◆ SUPPLIED PASSAGE ◆
Al-Jame-atul Islamia
- Type: Islamic university
- Established: 1964; 62 years ago
- Rector: Qamaruzzaman Azmi
- Principal: Maulana Md. Ayuub Rizvi
- Location: Ayodhya District, Uttar Pradesh, India

= Al-Jame-atul-Islamia =

Islamic seminary of Sunni-Barelvi Muslims in India

Al-Jame-atul Islamia is an Islamic seminary of Sunni-Barelvi Muslims in India. It is located in Raunahi, Ayodhya District, near Lucknow, in the north Indian state of Uttar Pradesh in India.

==History==
Al-Jame-atul-Islamia was founded in 1964 by Qamaruzzaman Azmi. Azmi was supported by a core team of key people such as Dr Syed Mahfoozur Rahman, Dr Syed Habibur Rahman, Syed Mohammed IlyasH, Alhaaj Shamiuallah Khan, Haji Sagir Ahmed Khan( Kolkata), Akhlaque Khana (Delhi), Mustaque Ahmad, Munne Khan, Itlafat Ahamd Khan, Mohammed Riyaz Khan and Waseem Ahmad and in 1974, Jalaluddin Quadri was appointed as Manager. The degrees of Al-Jame-atul-Islamia are recognized by universities of India and abroad like:
- Al-Azhar University, Cairo, Egypt
- Aligarh Muslim University
- Jamia Millia Islamia, Delhi University
- Jawaharlal Nehru University.

◆ INFORMATION GIVEN ◆
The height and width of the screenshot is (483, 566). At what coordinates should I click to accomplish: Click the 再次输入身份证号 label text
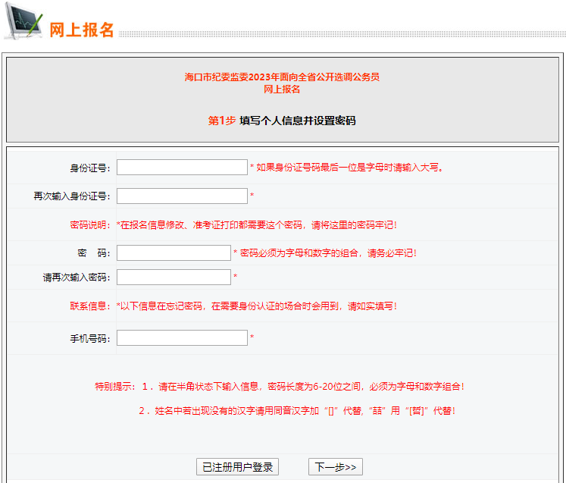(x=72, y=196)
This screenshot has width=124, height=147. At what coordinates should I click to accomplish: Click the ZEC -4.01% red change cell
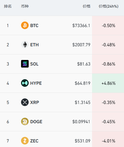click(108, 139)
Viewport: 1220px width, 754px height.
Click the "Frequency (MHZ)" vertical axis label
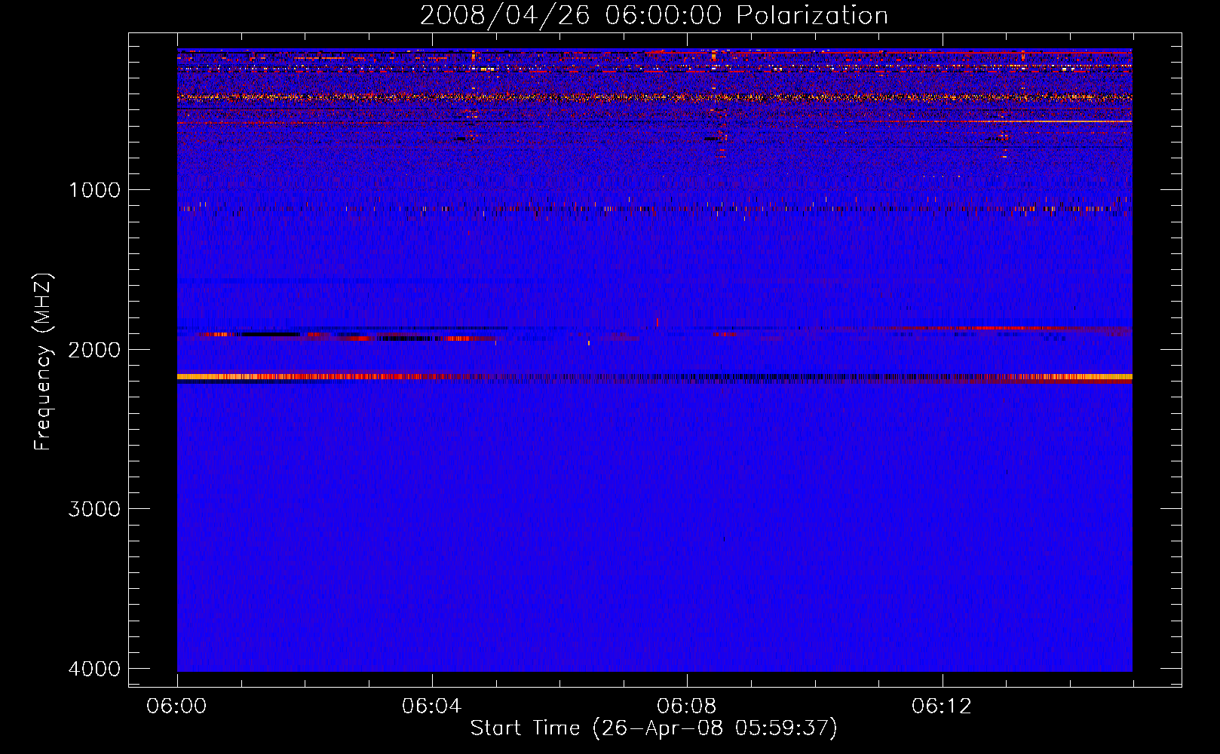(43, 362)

* * *

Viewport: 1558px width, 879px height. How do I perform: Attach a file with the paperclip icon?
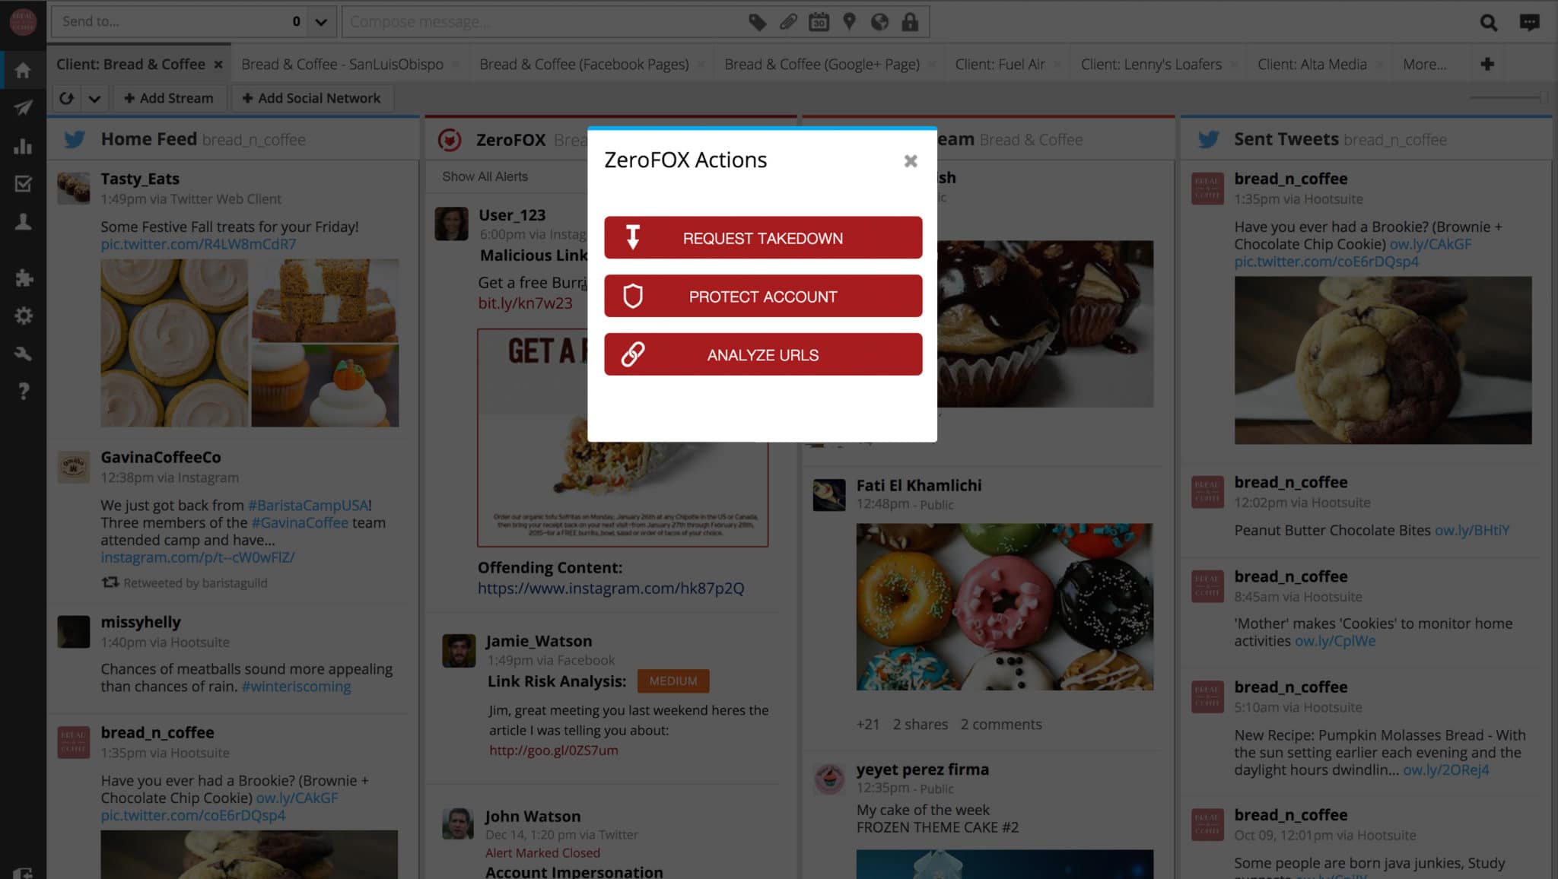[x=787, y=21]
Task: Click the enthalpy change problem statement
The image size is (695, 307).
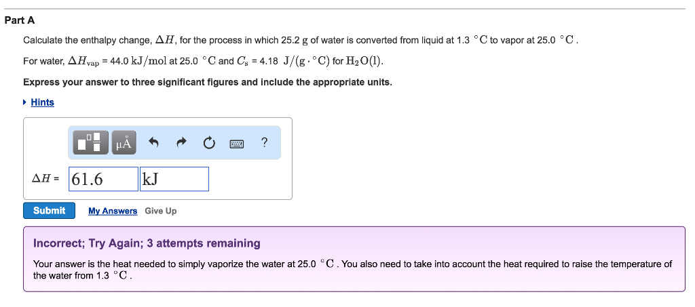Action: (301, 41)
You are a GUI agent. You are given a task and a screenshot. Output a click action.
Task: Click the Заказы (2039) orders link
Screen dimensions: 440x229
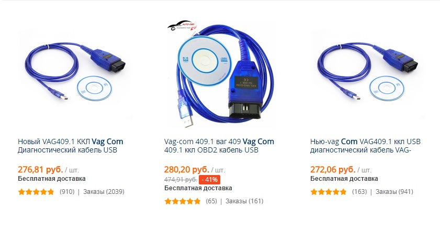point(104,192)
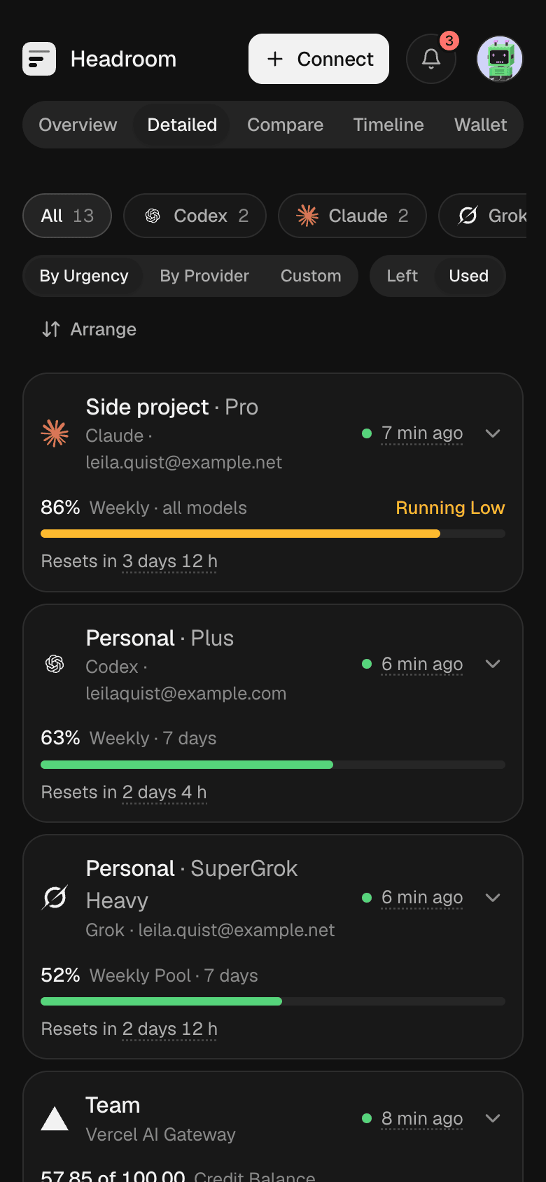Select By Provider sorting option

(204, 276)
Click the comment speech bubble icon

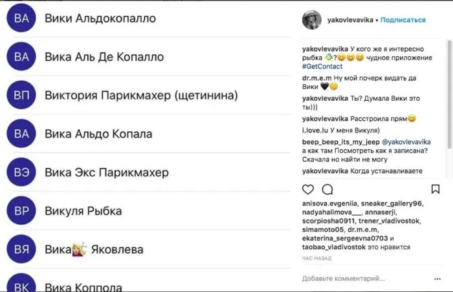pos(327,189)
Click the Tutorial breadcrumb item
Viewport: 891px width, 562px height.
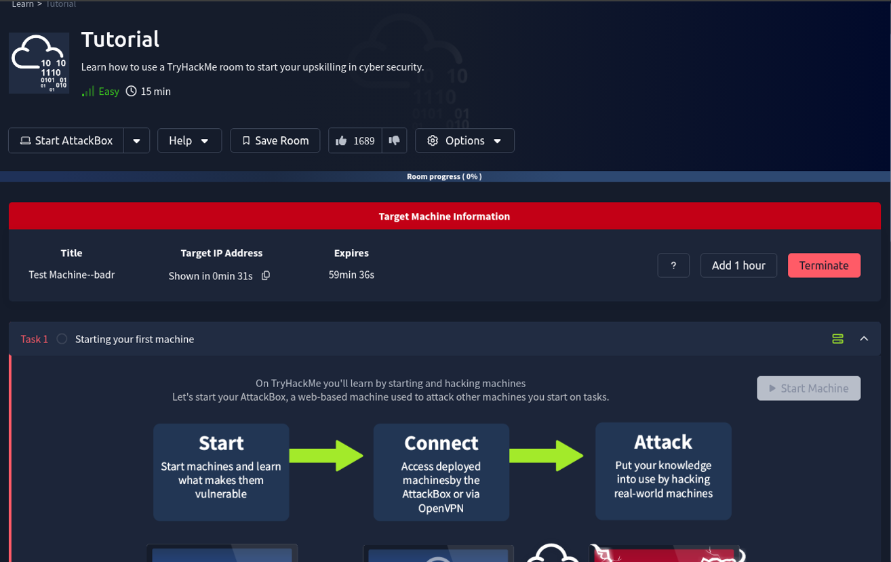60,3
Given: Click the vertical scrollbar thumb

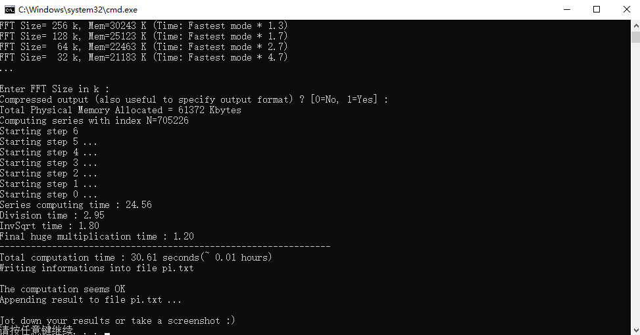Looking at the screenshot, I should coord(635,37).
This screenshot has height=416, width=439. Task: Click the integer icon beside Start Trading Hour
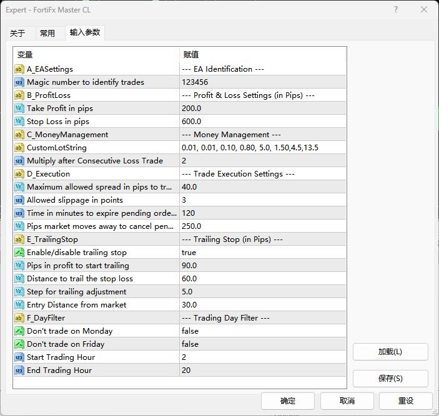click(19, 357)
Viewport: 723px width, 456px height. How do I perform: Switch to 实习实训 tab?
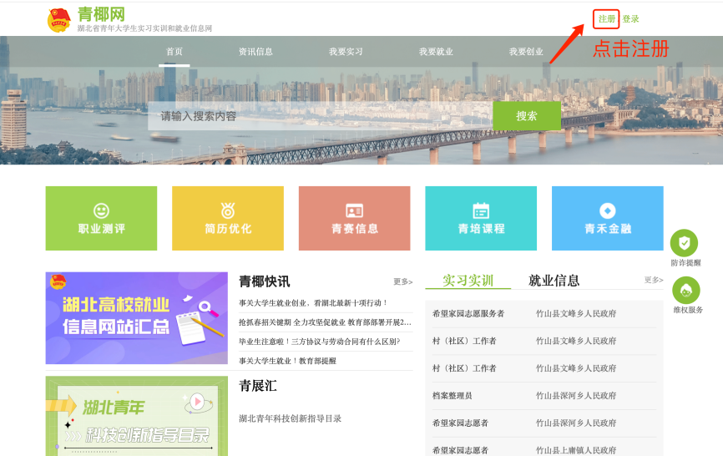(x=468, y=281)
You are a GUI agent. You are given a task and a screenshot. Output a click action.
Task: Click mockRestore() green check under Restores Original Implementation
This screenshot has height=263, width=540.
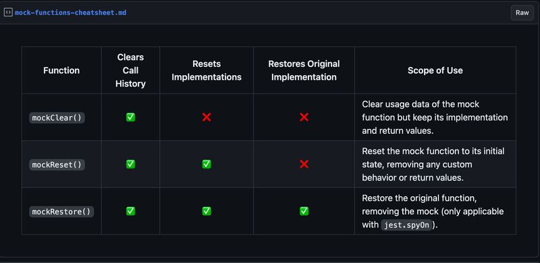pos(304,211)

---

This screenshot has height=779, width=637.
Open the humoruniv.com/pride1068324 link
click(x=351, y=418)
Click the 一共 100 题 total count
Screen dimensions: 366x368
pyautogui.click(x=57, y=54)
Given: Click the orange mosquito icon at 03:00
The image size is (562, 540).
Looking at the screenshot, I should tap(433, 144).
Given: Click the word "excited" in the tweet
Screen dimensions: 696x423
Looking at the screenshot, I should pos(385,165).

◆ ACTIONS TO TAKE ◆
1. Using the seminary article above, decide whether each statement agrees with it: (a) Qamaruzzaman Azmi founded the seminary in 1964; (b) Jalaluddin Quadri was appointed as Manager in 1964; (c) the seminary is in a south Indian state. Answer yes or no for each and quote the deciding words.
2. Reproduce the part of the seminary article above that runs from "Al-Jame-atul Islamia is" up to and including "Jawaharlal Nehru University.", with no changes.

◆ PER-TASK ANSWERS ◆
1.
(a) Yes: "Al-Jame-atul-Islamia was founded in 1964 by Qamaruzzaman Azmi."
(b) No: "in 1974, Jalaluddin Quadri was appointed as Manager"
(c) No: "in the north Indian state of Uttar Pradesh in India"

2.
Al-Jame-atul Islamia is an Islamic seminary of Sunni-Barelvi Muslims in India. It is located in Raunahi, Ayodhya District, near Lucknow, in the north Indian state of Uttar Pradesh in India.

==History==
Al-Jame-atul-Islamia was founded in 1964 by Qamaruzzaman Azmi. Azmi was supported by a core team of key people such as Dr Syed Mahfoozur Rahman, Dr Syed Habibur Rahman, Syed Mohammed IlyasH, Alhaaj Shamiuallah Khan, Haji Sagir Ahmed Khan( Kolkata), Akhlaque Khana (Delhi), Mustaque Ahmad, Munne Khan, Itlafat Ahamd Khan, Mohammed Riyaz Khan and Waseem Ahmad and in 1974, Jalaluddin Quadri was appointed as Manager. The degrees of Al-Jame-atul-Islamia are recognized by universities of India and abroad like:
- Al-Azhar University, Cairo, Egypt
- Aligarh Muslim University
- Jamia Millia Islamia, Delhi University
- Jawaharlal Nehru University.